[start]

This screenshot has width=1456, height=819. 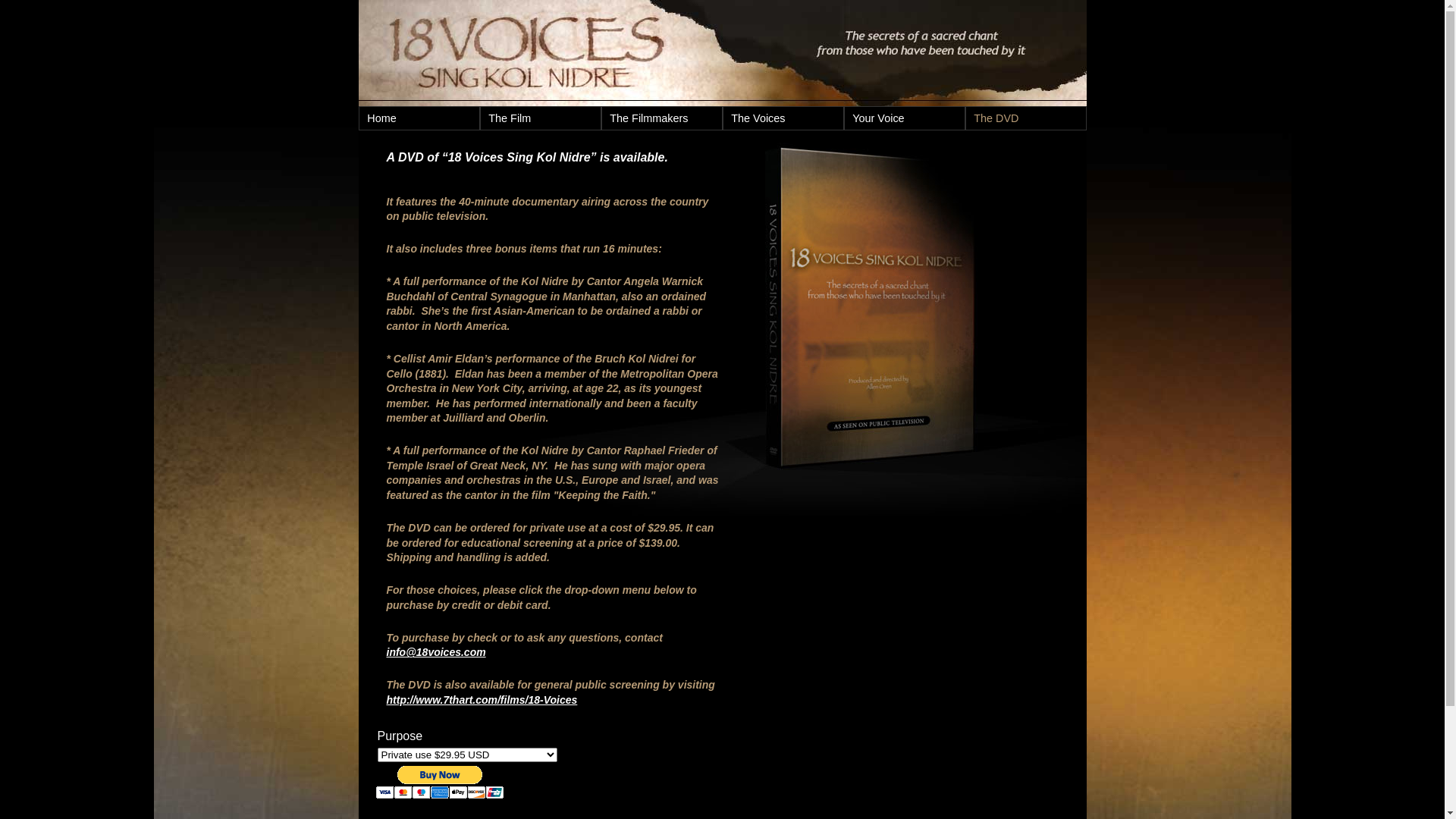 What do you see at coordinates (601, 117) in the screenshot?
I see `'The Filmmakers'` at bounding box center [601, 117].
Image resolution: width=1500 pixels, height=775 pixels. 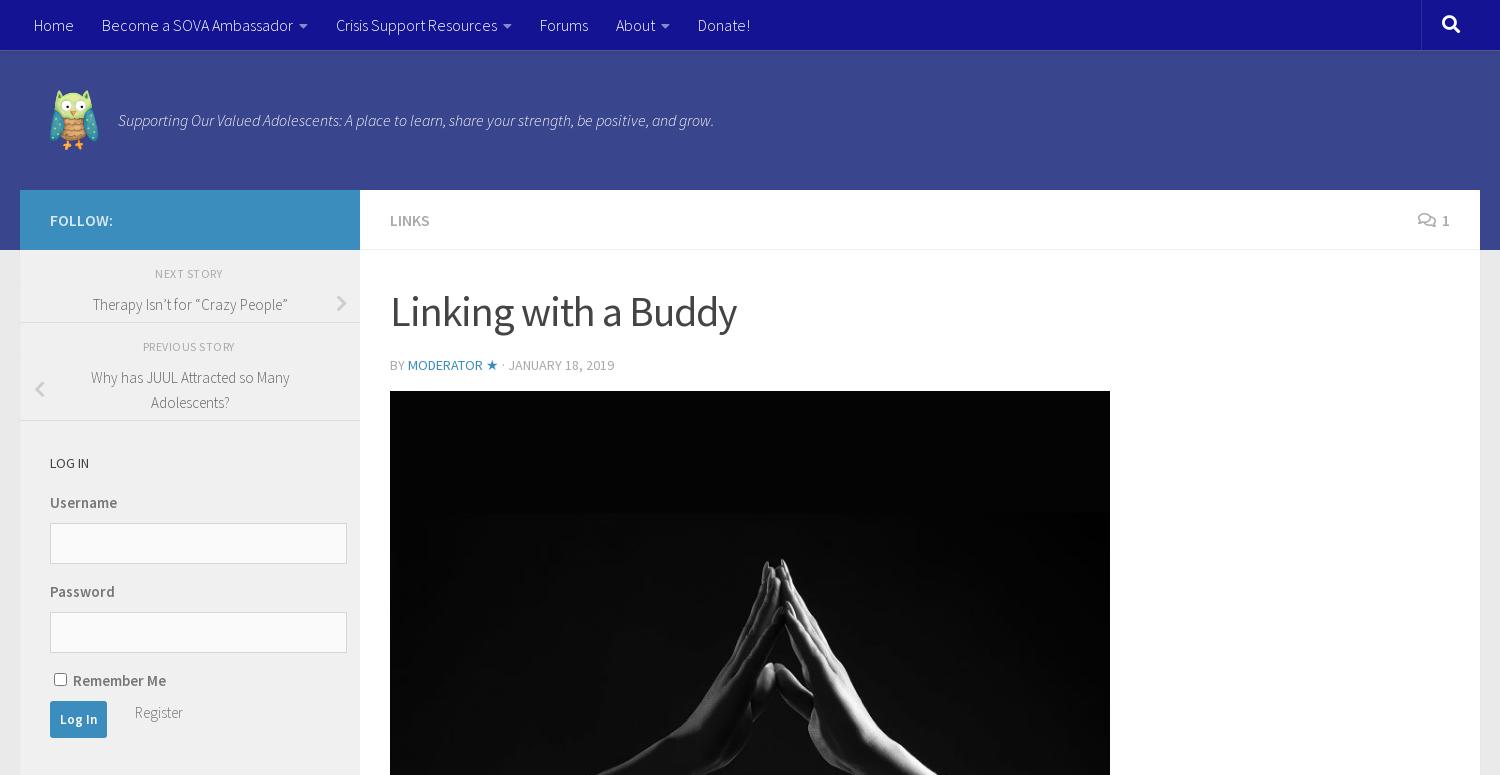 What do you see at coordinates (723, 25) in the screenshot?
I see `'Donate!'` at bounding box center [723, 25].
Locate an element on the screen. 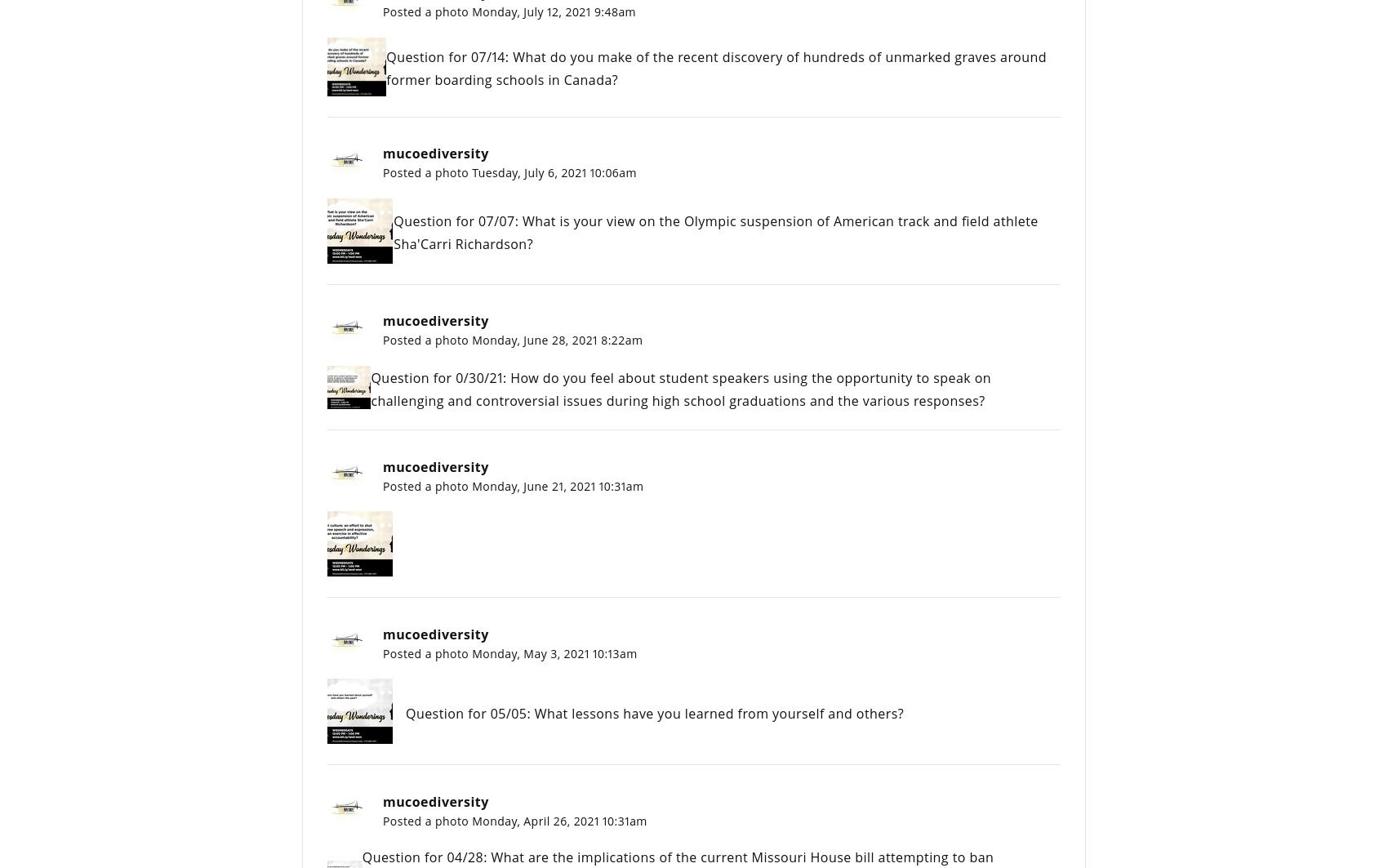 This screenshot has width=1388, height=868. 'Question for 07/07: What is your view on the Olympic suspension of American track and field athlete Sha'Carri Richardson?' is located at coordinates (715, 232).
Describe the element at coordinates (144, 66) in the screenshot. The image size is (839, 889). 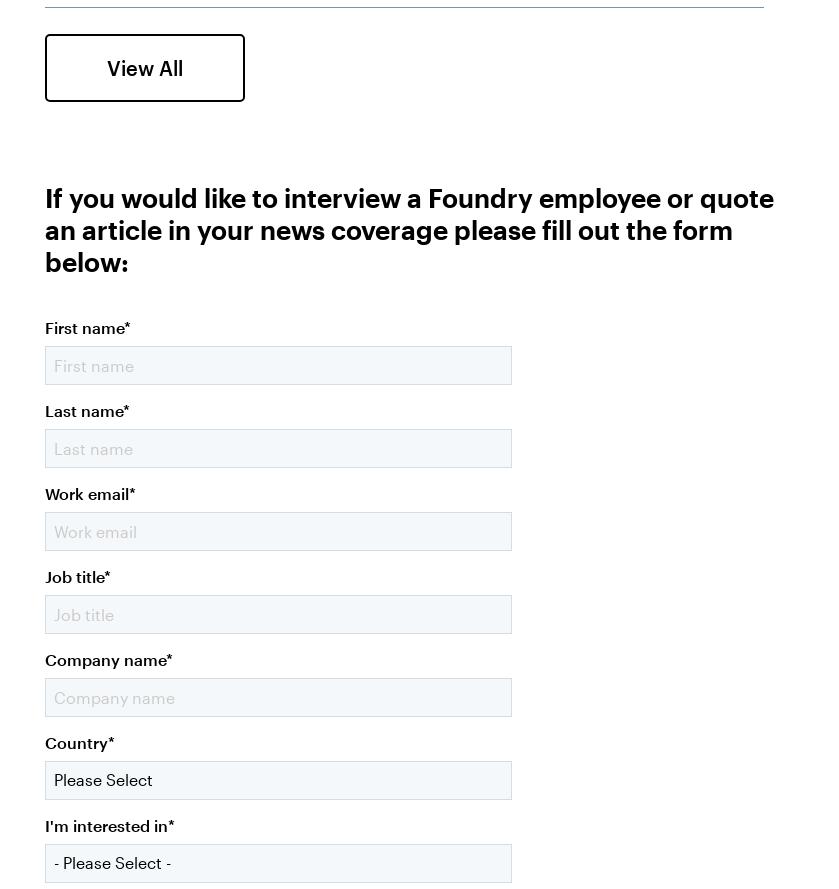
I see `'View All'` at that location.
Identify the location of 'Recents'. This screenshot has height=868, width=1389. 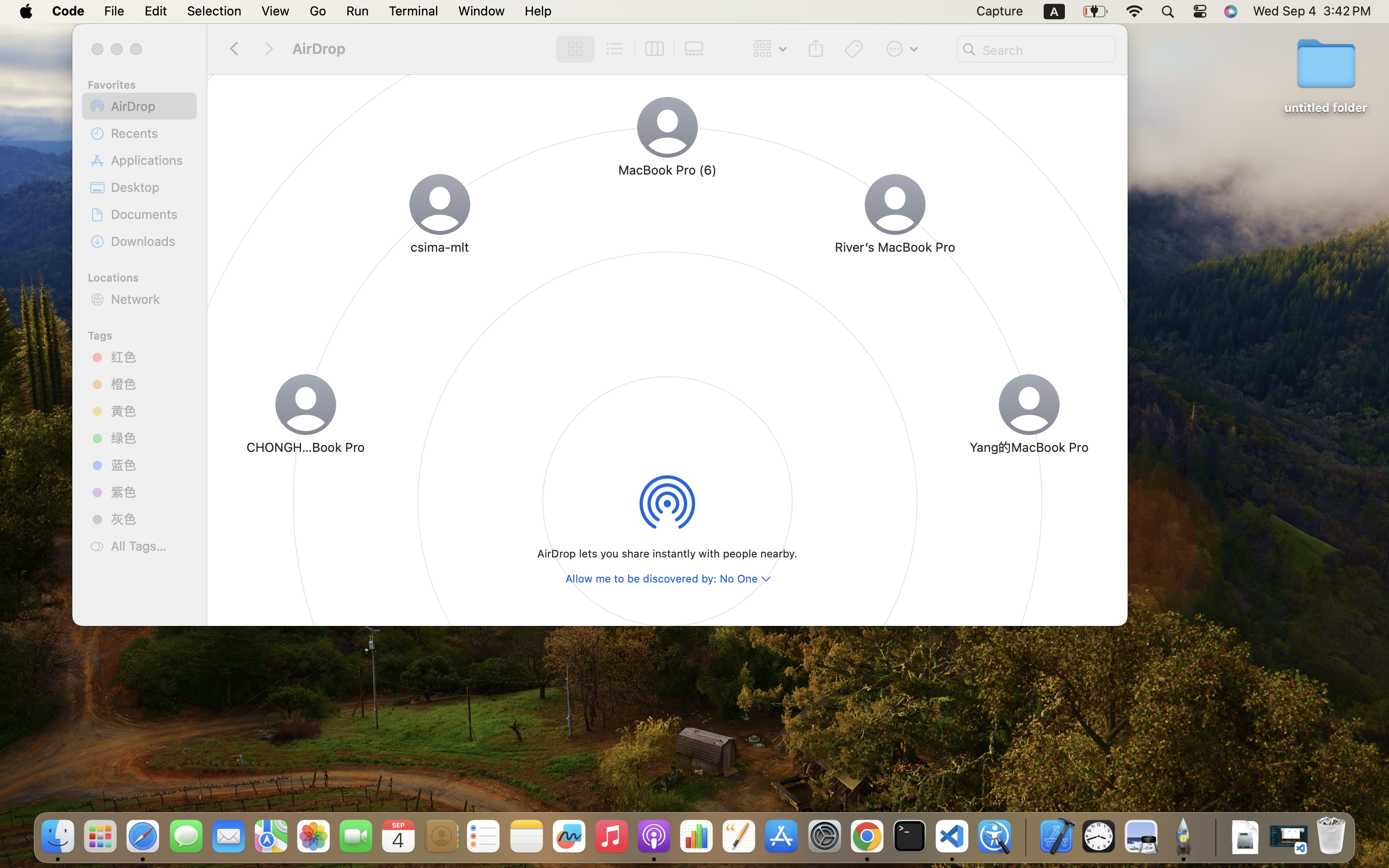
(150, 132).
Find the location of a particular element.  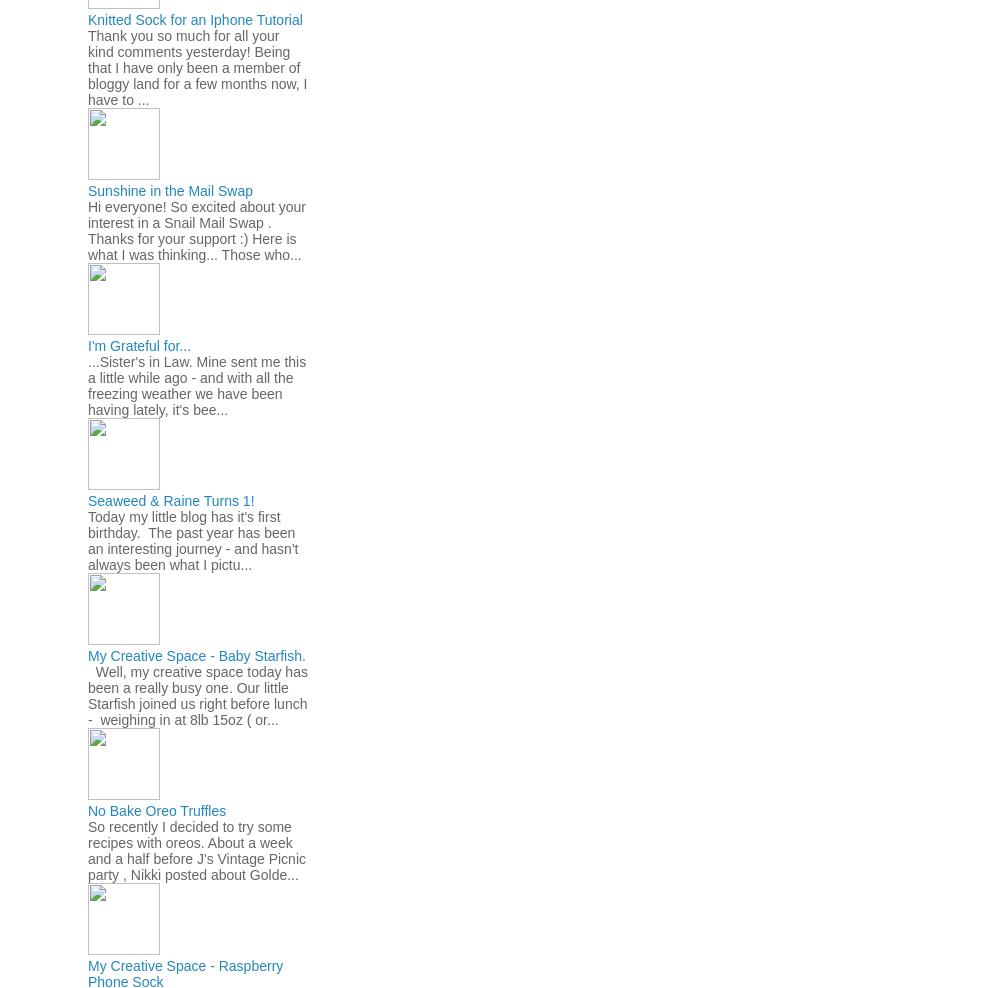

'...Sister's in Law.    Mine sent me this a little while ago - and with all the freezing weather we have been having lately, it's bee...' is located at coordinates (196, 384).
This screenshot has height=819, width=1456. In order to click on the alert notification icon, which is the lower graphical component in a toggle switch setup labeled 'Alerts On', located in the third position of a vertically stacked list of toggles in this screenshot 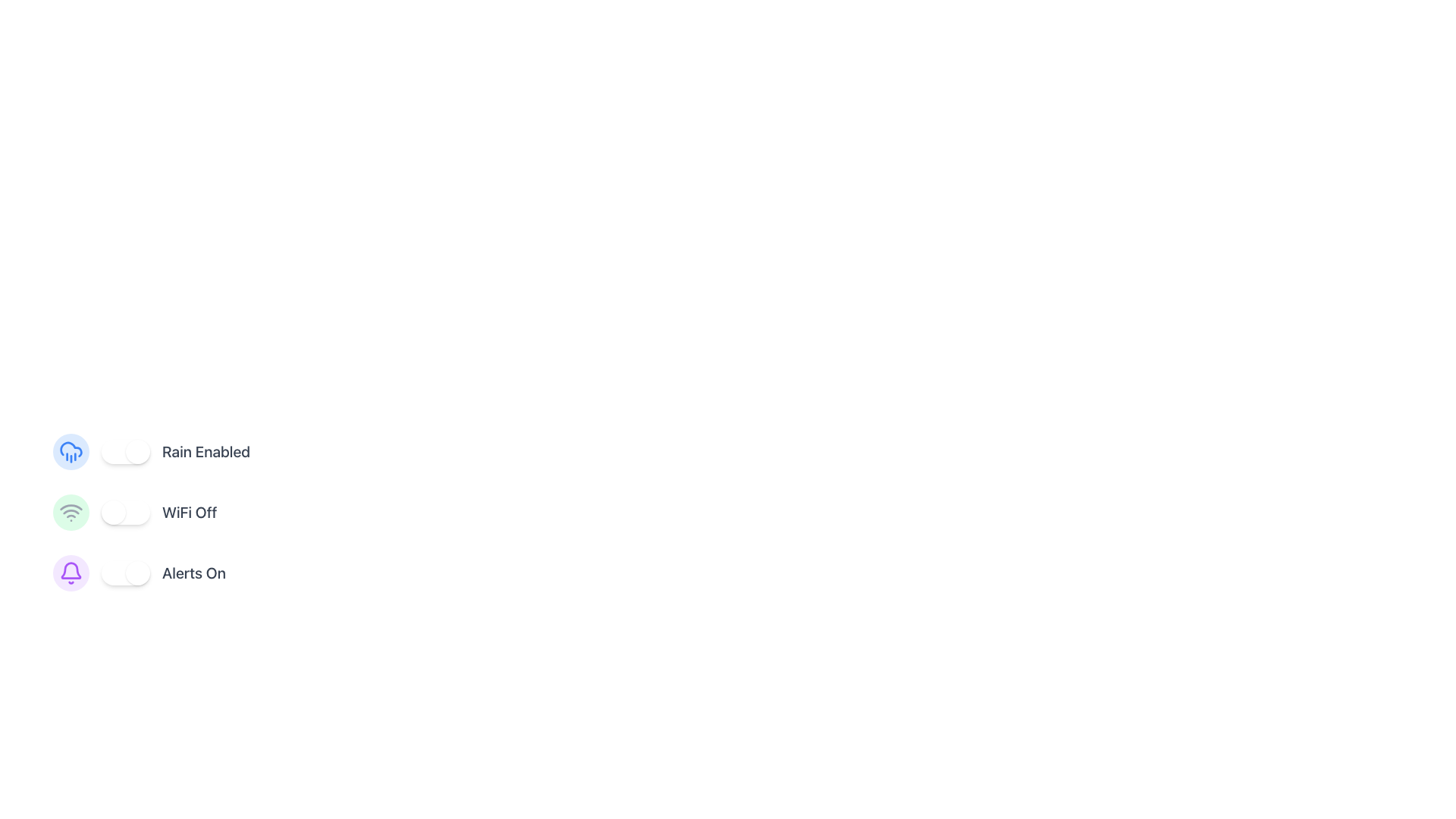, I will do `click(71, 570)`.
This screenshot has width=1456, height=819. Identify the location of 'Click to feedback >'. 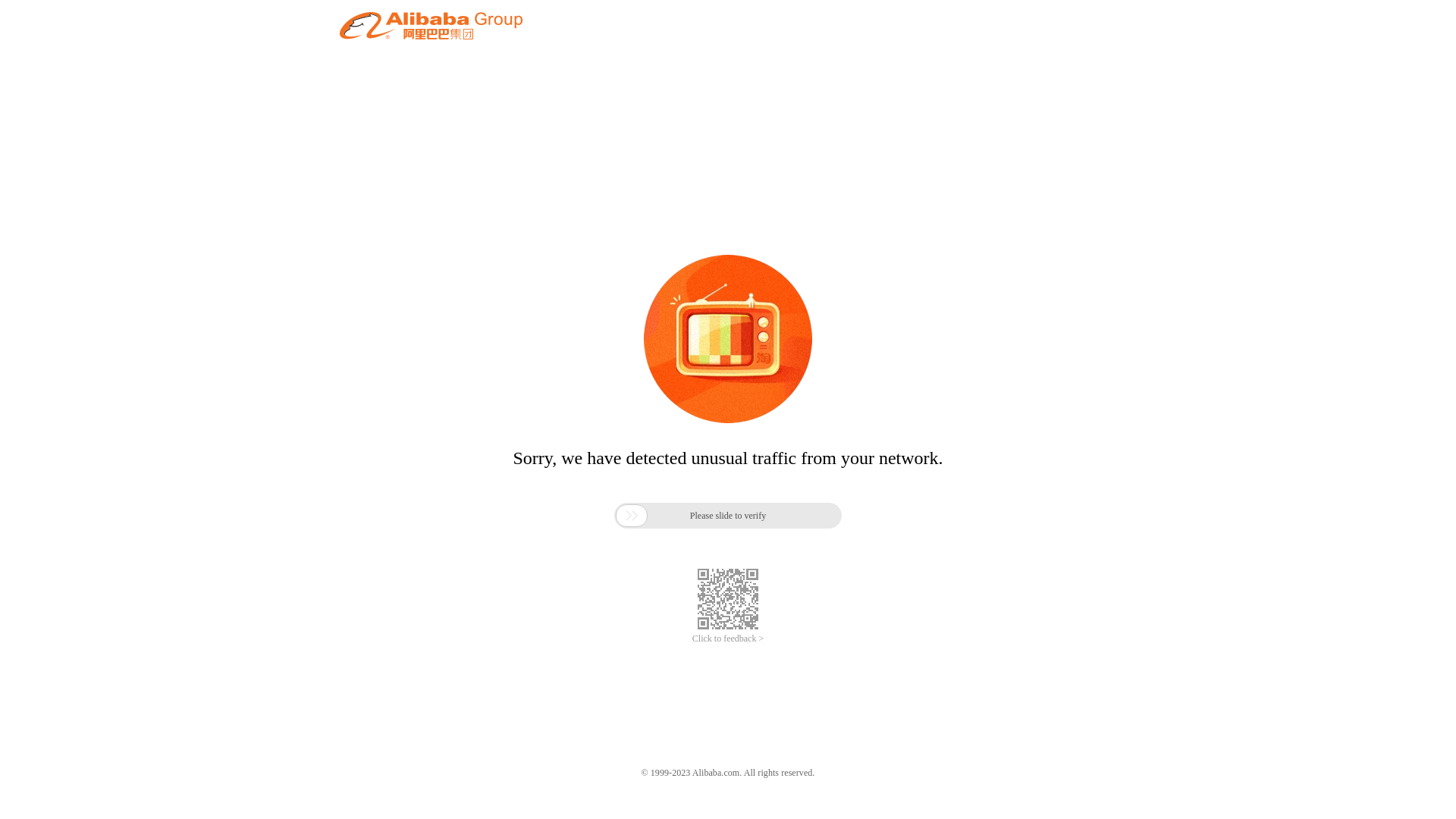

[end]

Written request: Please copy everything in the listing above from the line containing "Identify the location of 'Recents'." down to the line containing "(150, 132).", swapping in "image" for "screenshot" and leaving all else as it is. Omit the pictures.

Answer to this task:
Identify the location of 'Recents'. This image has height=868, width=1389. 
(150, 132).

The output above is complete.